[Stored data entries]

====

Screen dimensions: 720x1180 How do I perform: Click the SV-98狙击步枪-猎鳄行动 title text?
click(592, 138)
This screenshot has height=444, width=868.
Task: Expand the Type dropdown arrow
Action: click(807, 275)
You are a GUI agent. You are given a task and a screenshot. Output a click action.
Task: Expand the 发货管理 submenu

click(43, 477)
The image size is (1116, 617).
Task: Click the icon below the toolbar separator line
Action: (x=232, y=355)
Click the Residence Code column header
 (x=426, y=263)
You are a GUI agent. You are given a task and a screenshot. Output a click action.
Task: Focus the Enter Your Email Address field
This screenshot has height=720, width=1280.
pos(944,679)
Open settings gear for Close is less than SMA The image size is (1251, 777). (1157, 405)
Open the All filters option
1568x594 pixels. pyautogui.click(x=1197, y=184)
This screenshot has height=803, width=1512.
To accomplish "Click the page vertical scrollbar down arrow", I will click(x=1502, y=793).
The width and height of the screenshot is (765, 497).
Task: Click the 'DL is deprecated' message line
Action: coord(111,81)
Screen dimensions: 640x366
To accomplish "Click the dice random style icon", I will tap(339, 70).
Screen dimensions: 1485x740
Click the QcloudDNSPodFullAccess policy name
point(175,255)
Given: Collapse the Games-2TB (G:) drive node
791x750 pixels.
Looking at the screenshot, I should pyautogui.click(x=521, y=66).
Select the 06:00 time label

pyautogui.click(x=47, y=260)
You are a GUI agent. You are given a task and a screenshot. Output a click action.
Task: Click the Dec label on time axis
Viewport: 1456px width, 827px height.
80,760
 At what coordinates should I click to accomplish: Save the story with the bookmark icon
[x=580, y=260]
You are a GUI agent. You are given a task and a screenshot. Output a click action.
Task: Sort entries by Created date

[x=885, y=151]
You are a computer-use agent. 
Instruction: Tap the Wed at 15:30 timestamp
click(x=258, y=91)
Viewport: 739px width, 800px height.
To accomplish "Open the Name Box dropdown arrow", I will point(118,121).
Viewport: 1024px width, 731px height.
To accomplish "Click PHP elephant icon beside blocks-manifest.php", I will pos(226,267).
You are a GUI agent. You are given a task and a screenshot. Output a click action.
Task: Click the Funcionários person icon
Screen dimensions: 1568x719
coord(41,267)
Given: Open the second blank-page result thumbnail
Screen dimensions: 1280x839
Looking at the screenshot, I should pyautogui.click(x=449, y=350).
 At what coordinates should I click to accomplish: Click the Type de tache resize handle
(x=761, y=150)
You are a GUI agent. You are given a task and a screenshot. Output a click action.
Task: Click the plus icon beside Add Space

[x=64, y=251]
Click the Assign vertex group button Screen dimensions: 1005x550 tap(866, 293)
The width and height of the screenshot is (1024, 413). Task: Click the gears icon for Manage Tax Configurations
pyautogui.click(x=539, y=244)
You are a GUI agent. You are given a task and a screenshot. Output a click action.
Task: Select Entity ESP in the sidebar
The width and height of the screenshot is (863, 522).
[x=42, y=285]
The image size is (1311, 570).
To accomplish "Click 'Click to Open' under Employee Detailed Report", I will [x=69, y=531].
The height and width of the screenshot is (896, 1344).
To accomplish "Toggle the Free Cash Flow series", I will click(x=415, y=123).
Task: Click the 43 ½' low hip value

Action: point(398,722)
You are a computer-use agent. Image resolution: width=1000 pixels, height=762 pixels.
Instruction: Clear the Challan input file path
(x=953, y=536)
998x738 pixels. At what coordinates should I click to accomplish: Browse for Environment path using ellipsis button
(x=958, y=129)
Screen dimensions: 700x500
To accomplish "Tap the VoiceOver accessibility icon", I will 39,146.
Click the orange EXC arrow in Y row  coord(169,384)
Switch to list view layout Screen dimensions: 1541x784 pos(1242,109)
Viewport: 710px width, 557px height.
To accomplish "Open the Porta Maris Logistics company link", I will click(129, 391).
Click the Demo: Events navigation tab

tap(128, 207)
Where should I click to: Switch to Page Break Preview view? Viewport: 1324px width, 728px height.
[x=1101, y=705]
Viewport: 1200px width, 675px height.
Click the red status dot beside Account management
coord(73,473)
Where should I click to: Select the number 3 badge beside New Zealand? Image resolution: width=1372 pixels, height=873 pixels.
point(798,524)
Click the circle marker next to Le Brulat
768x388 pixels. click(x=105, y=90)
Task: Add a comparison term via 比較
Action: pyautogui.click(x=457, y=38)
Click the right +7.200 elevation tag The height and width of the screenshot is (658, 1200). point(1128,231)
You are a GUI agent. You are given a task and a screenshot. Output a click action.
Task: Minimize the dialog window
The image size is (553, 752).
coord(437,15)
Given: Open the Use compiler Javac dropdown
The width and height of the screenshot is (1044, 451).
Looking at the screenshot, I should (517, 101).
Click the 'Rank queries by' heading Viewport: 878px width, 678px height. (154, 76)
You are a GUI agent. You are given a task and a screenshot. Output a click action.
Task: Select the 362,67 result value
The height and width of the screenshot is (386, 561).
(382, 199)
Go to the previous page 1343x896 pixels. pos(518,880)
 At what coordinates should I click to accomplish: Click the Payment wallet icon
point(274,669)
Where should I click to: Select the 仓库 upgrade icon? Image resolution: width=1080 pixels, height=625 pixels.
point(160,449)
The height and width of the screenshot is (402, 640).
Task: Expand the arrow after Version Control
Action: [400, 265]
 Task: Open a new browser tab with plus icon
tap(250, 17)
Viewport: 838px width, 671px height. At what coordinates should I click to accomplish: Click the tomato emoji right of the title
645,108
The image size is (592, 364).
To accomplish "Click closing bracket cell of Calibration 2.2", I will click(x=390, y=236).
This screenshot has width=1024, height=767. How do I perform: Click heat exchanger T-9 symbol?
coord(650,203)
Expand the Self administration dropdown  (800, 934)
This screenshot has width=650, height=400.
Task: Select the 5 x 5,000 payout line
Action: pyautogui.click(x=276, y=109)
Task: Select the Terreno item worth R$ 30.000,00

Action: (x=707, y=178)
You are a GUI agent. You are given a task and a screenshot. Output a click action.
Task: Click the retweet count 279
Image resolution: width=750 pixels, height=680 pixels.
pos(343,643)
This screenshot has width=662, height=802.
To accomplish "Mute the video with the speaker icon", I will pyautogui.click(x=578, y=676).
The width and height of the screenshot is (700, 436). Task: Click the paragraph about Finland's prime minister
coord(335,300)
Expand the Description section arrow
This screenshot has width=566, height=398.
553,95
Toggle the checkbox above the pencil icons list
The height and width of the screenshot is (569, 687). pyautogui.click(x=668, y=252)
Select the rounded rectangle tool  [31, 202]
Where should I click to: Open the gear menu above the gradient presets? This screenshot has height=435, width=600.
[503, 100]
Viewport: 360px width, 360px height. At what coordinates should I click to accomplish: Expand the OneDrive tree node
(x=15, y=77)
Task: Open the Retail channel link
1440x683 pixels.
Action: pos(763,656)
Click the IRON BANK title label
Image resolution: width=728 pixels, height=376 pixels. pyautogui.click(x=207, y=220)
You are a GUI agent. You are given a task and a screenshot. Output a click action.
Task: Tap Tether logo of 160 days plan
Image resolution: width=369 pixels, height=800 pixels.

====

A verbatim copy of every entry is needed.

Solution to this problem:
Screen dimensions: 720x1180 How do I perform: Click the SV-98狙击步枪-猎鳄行动 title text?
click(592, 138)
This screenshot has height=444, width=868.
Task: Expand the Type dropdown arrow
Action: click(807, 275)
You are a GUI agent. You are given a task and a screenshot. Output a click action.
Task: Expand the 发货管理 submenu

click(43, 477)
The image size is (1116, 617).
Task: Click the icon below the toolbar separator line
Action: (x=232, y=355)
Click the Residence Code column header
 (x=426, y=263)
You are a GUI agent. You are given a task and a screenshot. Output a click action.
Task: Focus the Enter Your Email Address field
This screenshot has height=720, width=1280.
pos(944,679)
Open settings gear for Close is less than SMA The image size is (1251, 777). (1157, 405)
Open the All filters option
1568x594 pixels. pyautogui.click(x=1197, y=184)
This screenshot has height=803, width=1512.
To accomplish "Click the page vertical scrollbar down arrow", I will click(x=1502, y=793).
The width and height of the screenshot is (765, 497).
Task: Click the 'DL is deprecated' message line
Action: coord(111,81)
Screen dimensions: 640x366
To accomplish "Click the dice random style icon", I will tap(339, 70).
Screen dimensions: 1485x740
Click the QcloudDNSPodFullAccess policy name
point(175,255)
Given: Collapse the Games-2TB (G:) drive node
791x750 pixels.
Looking at the screenshot, I should pyautogui.click(x=521, y=66).
Select the 06:00 time label

pyautogui.click(x=47, y=260)
You are a GUI agent. You are given a task and a screenshot. Output a click action.
Task: Click the Dec label on time axis
Viewport: 1456px width, 827px height.
80,760
 At what coordinates should I click to accomplish: Save the story with the bookmark icon
[x=580, y=260]
You are a GUI agent. You are given a task and a screenshot. Output a click action.
Task: Sort entries by Created date

[x=885, y=151]
You are a computer-use agent. 
Instruction: Tap the Wed at 15:30 timestamp
click(x=258, y=91)
Viewport: 739px width, 800px height.
To accomplish "Open the Name Box dropdown arrow", I will point(118,121).
Viewport: 1024px width, 731px height.
To accomplish "Click PHP elephant icon beside blocks-manifest.php", I will pos(226,267).
You are a GUI agent. You are given a task and a screenshot. Output a click action.
Task: Click the Funcionários person icon
Screen dimensions: 1568x719
coord(41,267)
Given: Open the second blank-page result thumbnail
Screen dimensions: 1280x839
Looking at the screenshot, I should pyautogui.click(x=449, y=350).
 At what coordinates should I click to accomplish: Click the Type de tache resize handle
(x=761, y=150)
You are a GUI agent. You are given a task and a screenshot. Output a click action.
Task: Click the plus icon beside Add Space

[x=64, y=251]
Click the Assign vertex group button Screen dimensions: 1005x550 tap(866, 293)
The width and height of the screenshot is (1024, 413). Task: Click the gears icon for Manage Tax Configurations
pyautogui.click(x=539, y=244)
You are a GUI agent. You are given a task and a screenshot. Output a click action.
Task: Select Entity ESP in the sidebar
The width and height of the screenshot is (863, 522).
[x=42, y=285]
The image size is (1311, 570).
To accomplish "Click 'Click to Open' under Employee Detailed Report", I will [x=69, y=531].
The height and width of the screenshot is (896, 1344).
To accomplish "Toggle the Free Cash Flow series", I will click(x=415, y=123).
Task: Click the 43 ½' low hip value

Action: point(398,722)
You are a computer-use agent. Image resolution: width=1000 pixels, height=762 pixels.
Instruction: Clear the Challan input file path
(x=953, y=536)
998x738 pixels. At what coordinates should I click to accomplish: Browse for Environment path using ellipsis button
(x=958, y=129)
Screen dimensions: 700x500
To accomplish "Tap the VoiceOver accessibility icon", I will 39,146.
Click the orange EXC arrow in Y row  coord(169,384)
Switch to list view layout Screen dimensions: 1541x784 pos(1242,109)
Viewport: 710px width, 557px height.
To accomplish "Open the Porta Maris Logistics company link", I will click(129, 391).
Click the Demo: Events navigation tab

tap(128, 207)
Where should I click to: Switch to Page Break Preview view? Viewport: 1324px width, 728px height.
[x=1101, y=705]
Viewport: 1200px width, 675px height.
Click the red status dot beside Account management
coord(73,473)
Where should I click to: Select the number 3 badge beside New Zealand? Image resolution: width=1372 pixels, height=873 pixels.
point(798,524)
Click the circle marker next to Le Brulat
768x388 pixels. click(x=105, y=90)
Task: Add a comparison term via 比較
Action: pyautogui.click(x=457, y=38)
Click the right +7.200 elevation tag The height and width of the screenshot is (658, 1200). point(1128,231)
You are a GUI agent. You are given a task and a screenshot. Output a click action.
Task: Minimize the dialog window
The image size is (553, 752).
coord(437,15)
Given: Open the Use compiler Javac dropdown
The width and height of the screenshot is (1044, 451).
Looking at the screenshot, I should (517, 101).
Click the 'Rank queries by' heading Viewport: 878px width, 678px height. (154, 76)
You are a GUI agent. You are given a task and a screenshot. Output a click action.
Task: Select the 362,67 result value
The height and width of the screenshot is (386, 561).
(382, 199)
Go to the previous page 1343x896 pixels. pos(518,880)
 At what coordinates should I click to accomplish: Click the Payment wallet icon
point(274,669)
Where should I click to: Select the 仓库 upgrade icon? Image resolution: width=1080 pixels, height=625 pixels.
point(160,449)
The height and width of the screenshot is (402, 640).
Task: Expand the arrow after Version Control
Action: [400, 265]
 Task: Open a new browser tab with plus icon
tap(250, 17)
Viewport: 838px width, 671px height. At what coordinates should I click to accomplish: Click the tomato emoji right of the title
645,108
The image size is (592, 364).
To accomplish "Click closing bracket cell of Calibration 2.2", I will click(x=390, y=236).
This screenshot has width=1024, height=767. How do I perform: Click heat exchanger T-9 symbol?
coord(650,203)
Expand the Self administration dropdown  (800, 934)
This screenshot has width=650, height=400.
Task: Select the 5 x 5,000 payout line
Action: pyautogui.click(x=276, y=109)
Task: Select the Terreno item worth R$ 30.000,00

Action: (x=707, y=178)
You are a GUI agent. You are given a task and a screenshot. Output a click action.
Task: Click the retweet count 279
Image resolution: width=750 pixels, height=680 pixels.
pos(343,643)
This screenshot has width=662, height=802.
To accomplish "Mute the video with the speaker icon", I will pyautogui.click(x=578, y=676).
The width and height of the screenshot is (700, 436). Task: Click the paragraph about Finland's prime minister
coord(335,300)
Expand the Description section arrow
This screenshot has width=566, height=398.
553,95
Toggle the checkbox above the pencil icons list
The height and width of the screenshot is (569, 687). pyautogui.click(x=668, y=252)
Select the rounded rectangle tool  [31, 202]
Where should I click to: Open the gear menu above the gradient presets? This screenshot has height=435, width=600.
[503, 100]
Viewport: 360px width, 360px height. At what coordinates should I click to accomplish: Expand the OneDrive tree node
(x=15, y=77)
Task: Open the Retail channel link
1440x683 pixels.
Action: pos(763,656)
Click the IRON BANK title label
Image resolution: width=728 pixels, height=376 pixels. pyautogui.click(x=207, y=220)
You are a GUI agent. You are given a task and a screenshot. Output a click action.
Task: Tap Tether logo of 160 days plan
Image resolution: width=369 pixels, height=800 pixels.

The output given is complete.